Businesses across the world lease commercial premises to operate in every single day. Unfortunately, many of these lessees don’t understand the legal requirements that come with leasing a property. Before entering into a commercial property lease agreement, you should consult a property lawyer to make sure that you fully understand your obligations and the requirements of your lease.

With that in mind, what are some of the most common legal requirements when leasing a commercial property?

You must complete the relevant paperwork:

Both the landlord and the lessee must complete a range of paperwork when entering into a commercial lease to make sure that the lease is valid (and that it remains valid). Obviously, a written lease has to be drafted in accordance with the lease terms that both parties have agreed on, and it is important that you read a lease carefully before signing it. If you are unsure about your legal requirements in terms of paperwork before and during a lease, consult a property lawyer.

Obviously, you can’t conduct illegal activities:

This should go without saying, but you can’t conduct illegal activities on a leased property. Not only will this get you into trouble with the courts, but it will also be a reasonable cause for your eviction. If you get evicted due to illegal activities, you will have no legal protection whatsoever.

You have to stick to the terms of the lease:

Most leases will come with a set of terms that you have to abide by. For example, commercial property leases might outline the repairs and maintenance that you have to perform on the property, and how often this maintenance needs to be done. Although it is often the responsibility of the landlord to maintain a property, it becomes the lessee’s responsibility as soon as it is mentioned in the lease.

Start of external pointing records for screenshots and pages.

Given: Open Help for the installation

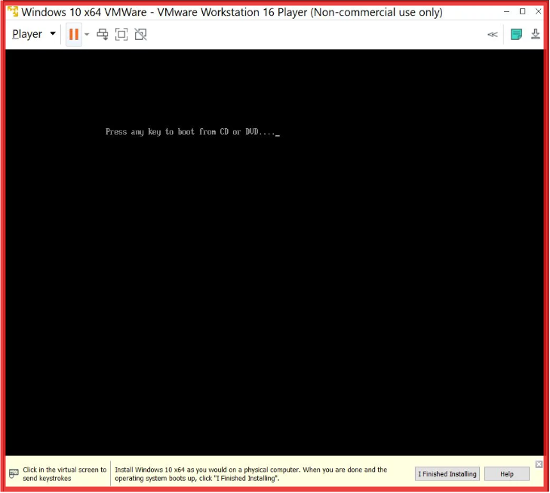Looking at the screenshot, I should (506, 474).
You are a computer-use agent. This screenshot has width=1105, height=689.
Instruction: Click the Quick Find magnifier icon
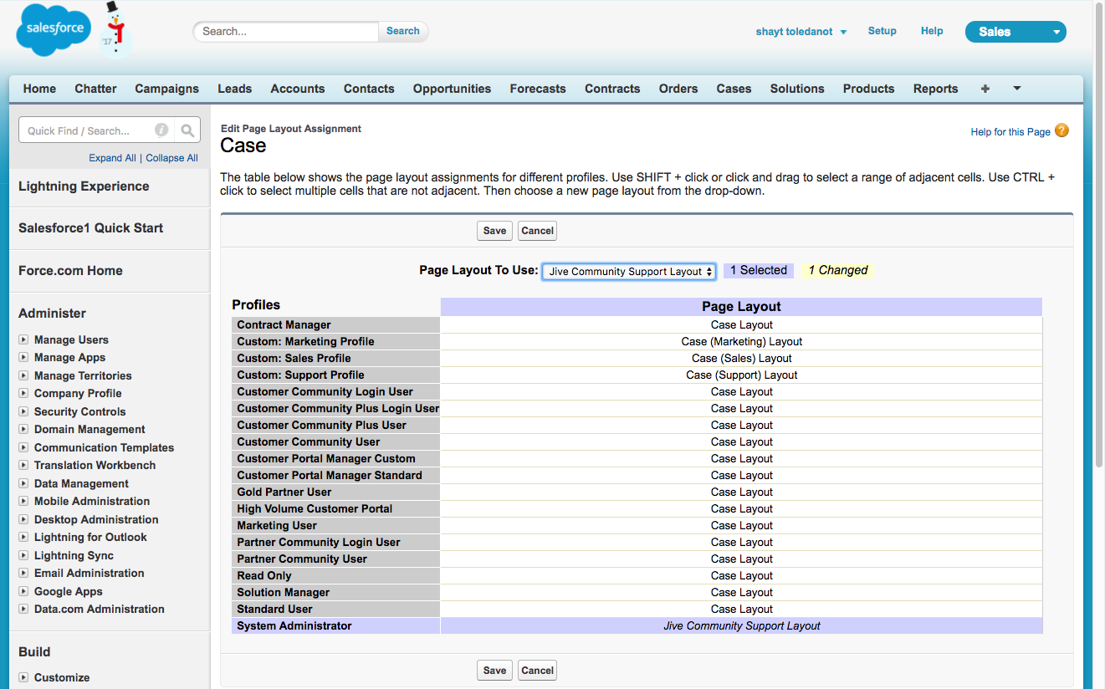[188, 130]
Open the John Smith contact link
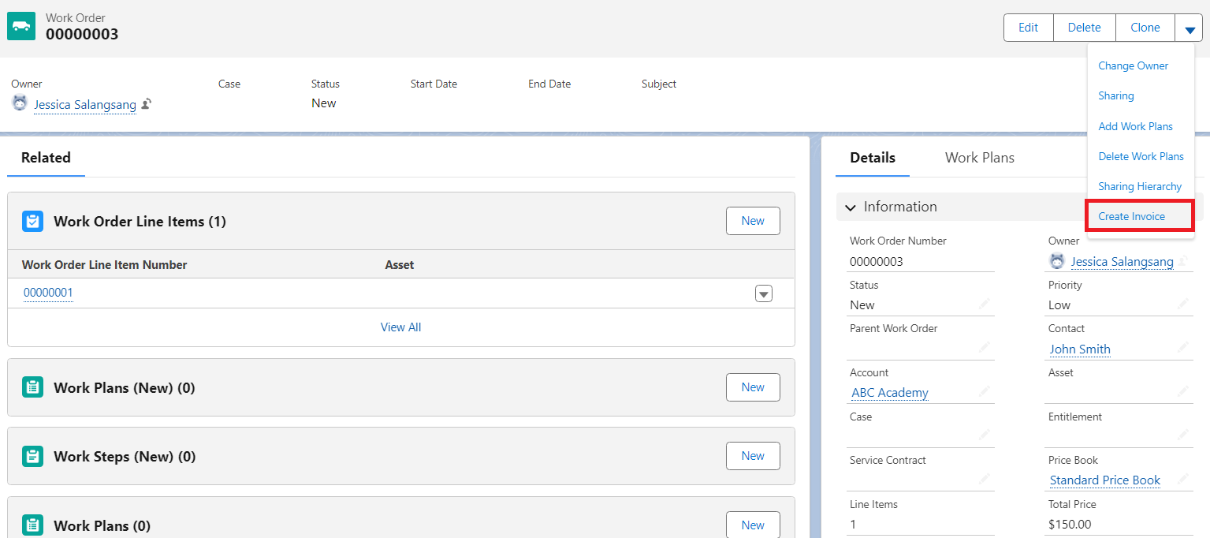This screenshot has width=1210, height=538. [1079, 349]
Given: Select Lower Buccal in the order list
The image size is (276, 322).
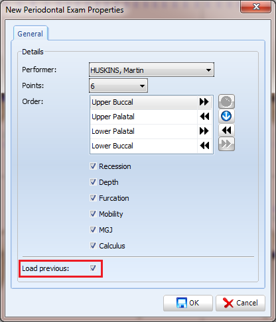Looking at the screenshot, I should (x=144, y=146).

You can’t use the property in a manner other than that agreed:

Commercial leases are usually different from residential leases in the way they are written. Most commercial leases will specify exactly what the property will be used for, how long it will be used for, and who will be using it. This means that you can’t do things like sub-letting the property or housing paying tenants (unless your lease agreement allows you to do this). You also can’t run a business other than the one that was agreed upon on the premises. If you would like to do this, talk to your property lawyer about getting the terms of the lease changed.

The bottom line:

Really, you are legally required to abide by the terms set out in your lease agreement. As long as you do the relevant paperwork when beginning a lease, stick to the terms outlined in the lease, and refrain from performing illegal activities on a leased premise, you should be safe. If you are still unsure about your legal requirements, consult a property lawyer.